• RECORDS FOR THIS EXERCISE:
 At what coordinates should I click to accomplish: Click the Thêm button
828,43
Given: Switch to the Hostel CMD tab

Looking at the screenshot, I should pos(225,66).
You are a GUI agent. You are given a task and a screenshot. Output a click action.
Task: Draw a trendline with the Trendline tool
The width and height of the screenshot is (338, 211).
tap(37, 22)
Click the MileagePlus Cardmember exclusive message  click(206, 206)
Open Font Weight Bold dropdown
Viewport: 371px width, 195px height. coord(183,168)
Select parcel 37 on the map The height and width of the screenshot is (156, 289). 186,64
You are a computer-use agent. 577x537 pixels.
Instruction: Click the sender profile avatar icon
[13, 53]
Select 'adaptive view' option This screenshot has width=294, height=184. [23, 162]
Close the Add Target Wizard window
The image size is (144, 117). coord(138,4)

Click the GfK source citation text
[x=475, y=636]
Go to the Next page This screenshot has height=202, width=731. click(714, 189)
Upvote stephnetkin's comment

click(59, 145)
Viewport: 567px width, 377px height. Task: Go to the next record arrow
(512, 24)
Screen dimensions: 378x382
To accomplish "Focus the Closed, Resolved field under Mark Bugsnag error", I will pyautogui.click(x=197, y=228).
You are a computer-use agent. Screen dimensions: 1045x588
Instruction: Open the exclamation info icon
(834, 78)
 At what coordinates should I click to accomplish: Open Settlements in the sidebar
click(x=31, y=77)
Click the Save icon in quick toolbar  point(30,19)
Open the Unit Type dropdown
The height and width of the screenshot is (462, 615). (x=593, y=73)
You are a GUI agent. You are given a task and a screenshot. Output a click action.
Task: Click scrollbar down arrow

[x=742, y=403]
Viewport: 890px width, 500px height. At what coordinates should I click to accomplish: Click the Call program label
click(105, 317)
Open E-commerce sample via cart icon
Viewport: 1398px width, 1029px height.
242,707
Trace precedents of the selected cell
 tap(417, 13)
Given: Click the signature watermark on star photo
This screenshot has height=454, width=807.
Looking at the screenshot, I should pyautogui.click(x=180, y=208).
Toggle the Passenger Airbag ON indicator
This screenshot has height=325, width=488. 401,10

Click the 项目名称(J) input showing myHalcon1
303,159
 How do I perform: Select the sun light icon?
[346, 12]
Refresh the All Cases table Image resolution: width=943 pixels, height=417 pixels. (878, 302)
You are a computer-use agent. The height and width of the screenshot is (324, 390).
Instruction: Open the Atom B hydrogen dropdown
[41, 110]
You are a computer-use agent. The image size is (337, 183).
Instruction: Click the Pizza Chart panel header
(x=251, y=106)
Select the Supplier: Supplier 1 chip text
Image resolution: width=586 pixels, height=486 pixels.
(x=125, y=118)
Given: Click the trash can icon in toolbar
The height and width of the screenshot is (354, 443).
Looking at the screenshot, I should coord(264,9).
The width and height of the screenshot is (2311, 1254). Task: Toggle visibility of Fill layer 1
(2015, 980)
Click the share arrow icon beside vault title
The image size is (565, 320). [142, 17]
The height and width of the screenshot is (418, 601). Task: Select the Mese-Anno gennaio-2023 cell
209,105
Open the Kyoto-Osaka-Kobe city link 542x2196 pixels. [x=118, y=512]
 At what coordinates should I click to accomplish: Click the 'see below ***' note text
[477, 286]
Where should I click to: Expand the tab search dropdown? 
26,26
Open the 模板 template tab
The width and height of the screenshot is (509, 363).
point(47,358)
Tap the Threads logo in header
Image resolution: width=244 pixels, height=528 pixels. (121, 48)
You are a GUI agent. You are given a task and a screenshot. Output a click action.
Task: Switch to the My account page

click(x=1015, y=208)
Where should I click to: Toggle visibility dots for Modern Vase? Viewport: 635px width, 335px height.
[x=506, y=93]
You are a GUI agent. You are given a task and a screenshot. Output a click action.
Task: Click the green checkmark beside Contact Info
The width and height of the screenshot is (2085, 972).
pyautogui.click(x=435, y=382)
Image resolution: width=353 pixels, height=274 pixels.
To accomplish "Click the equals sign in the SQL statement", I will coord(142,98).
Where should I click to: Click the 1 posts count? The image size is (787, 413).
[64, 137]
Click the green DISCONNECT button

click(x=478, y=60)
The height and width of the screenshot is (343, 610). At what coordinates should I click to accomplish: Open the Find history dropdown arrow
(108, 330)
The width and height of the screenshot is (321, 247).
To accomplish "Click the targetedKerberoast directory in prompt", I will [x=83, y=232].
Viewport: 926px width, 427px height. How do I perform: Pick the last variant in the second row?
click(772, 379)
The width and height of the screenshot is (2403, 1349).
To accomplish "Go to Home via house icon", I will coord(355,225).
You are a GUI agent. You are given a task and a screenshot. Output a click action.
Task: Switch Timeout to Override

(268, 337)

• TASK DIRECTIONS:
Switch every occurrence of "dropdown" in the records above to "drop-down list", and reproduce all other text unchanged.

• TASK ANSWER:
 At what coordinates should I click to accomplish: Click the Thêm button
828,43
Given: Switch to the Hostel CMD tab

Looking at the screenshot, I should pos(225,66).
You are a GUI agent. You are given a task and a screenshot. Output a click action.
Task: Draw a trendline with the Trendline tool
The width and height of the screenshot is (338, 211).
tap(37, 22)
Click the MileagePlus Cardmember exclusive message  click(206, 206)
Open Font Weight Bold drop-down list
Viewport: 371px width, 195px height. coord(183,168)
Select parcel 37 on the map The height and width of the screenshot is (156, 289). 186,64
You are a computer-use agent. 577x537 pixels.
Instruction: Click the sender profile avatar icon
[13, 53]
Select 'adaptive view' option This screenshot has width=294, height=184. [23, 162]
Close the Add Target Wizard window
The image size is (144, 117). coord(138,4)

Click the GfK source citation text
[x=475, y=636]
Go to the Next page This screenshot has height=202, width=731. click(714, 189)
Upvote stephnetkin's comment

click(59, 145)
Viewport: 567px width, 377px height. Task: Go to the next record arrow
(512, 24)
Screen dimensions: 378x382
To accomplish "Focus the Closed, Resolved field under Mark Bugsnag error", I will pyautogui.click(x=197, y=228).
You are a computer-use agent. Screen dimensions: 1045x588
Instruction: Open the exclamation info icon
(834, 78)
 At what coordinates should I click to accomplish: Open Settlements in the sidebar
click(x=31, y=77)
Click the Save icon in quick toolbar  point(30,19)
Open the Unit Type drop-down list
The height and width of the screenshot is (462, 615). (x=593, y=73)
You are a GUI agent. You are given a task and a screenshot. Output a click action.
Task: Click scrollbar down arrow

[x=742, y=403]
Viewport: 890px width, 500px height. At what coordinates should I click to accomplish: Click the Call program label
click(105, 317)
Open E-commerce sample via cart icon
Viewport: 1398px width, 1029px height.
242,707
Trace precedents of the selected cell
 tap(417, 13)
Given: Click the signature watermark on star photo
This screenshot has height=454, width=807.
Looking at the screenshot, I should pyautogui.click(x=180, y=208).
Toggle the Passenger Airbag ON indicator
This screenshot has height=325, width=488. 401,10

Click the 项目名称(J) input showing myHalcon1
303,159
 How do I perform: Select the sun light icon?
[346, 12]
Refresh the All Cases table Image resolution: width=943 pixels, height=417 pixels. (878, 302)
You are a computer-use agent. The height and width of the screenshot is (324, 390).
Instruction: Open the Atom B hydrogen drop-down list
[41, 110]
You are a computer-use agent. The image size is (337, 183).
Instruction: Click the Pizza Chart panel header
(x=251, y=106)
Select the Supplier: Supplier 1 chip text
Image resolution: width=586 pixels, height=486 pixels.
(x=125, y=118)
Given: Click the trash can icon in toolbar
The height and width of the screenshot is (354, 443).
Looking at the screenshot, I should coord(264,9).
The width and height of the screenshot is (2311, 1254). Task: Toggle visibility of Fill layer 1
(2015, 980)
Click the share arrow icon beside vault title
The image size is (565, 320). [142, 17]
The height and width of the screenshot is (418, 601). Task: Select the Mese-Anno gennaio-2023 cell
209,105
Open the Kyoto-Osaka-Kobe city link 542x2196 pixels. [x=118, y=512]
 At what coordinates should I click to accomplish: Click the 'see below ***' note text
[477, 286]
Where should I click to: Expand the tab search drop-down list? 
26,26
Open the 模板 template tab
The width and height of the screenshot is (509, 363).
point(47,358)
Tap the Threads logo in header
Image resolution: width=244 pixels, height=528 pixels. (121, 48)
You are a GUI agent. You are given a task and a screenshot. Output a click action.
Task: Switch to the My account page

click(x=1015, y=208)
Where should I click to: Toggle visibility dots for Modern Vase? Viewport: 635px width, 335px height.
[x=506, y=93]
You are a GUI agent. You are given a task and a screenshot. Output a click action.
Task: Click the green checkmark beside Contact Info
The width and height of the screenshot is (2085, 972).
pyautogui.click(x=435, y=382)
Image resolution: width=353 pixels, height=274 pixels.
To accomplish "Click the equals sign in the SQL statement", I will coord(142,98).
Where should I click to: Click the 1 posts count? The image size is (787, 413).
[64, 137]
Click the green DISCONNECT button

click(x=478, y=60)
The height and width of the screenshot is (343, 610). At what coordinates should I click to accomplish: Open the Find history drop-down list arrow
(108, 330)
The width and height of the screenshot is (321, 247).
To accomplish "Click the targetedKerberoast directory in prompt", I will [x=83, y=232].
Viewport: 926px width, 427px height. How do I perform: Pick the last variant in the second row?
click(772, 379)
The width and height of the screenshot is (2403, 1349).
To accomplish "Go to Home via house icon", I will coord(355,225).
You are a GUI agent. You are given a task and a screenshot. Output a click action.
Task: Switch Timeout to Override

(268, 337)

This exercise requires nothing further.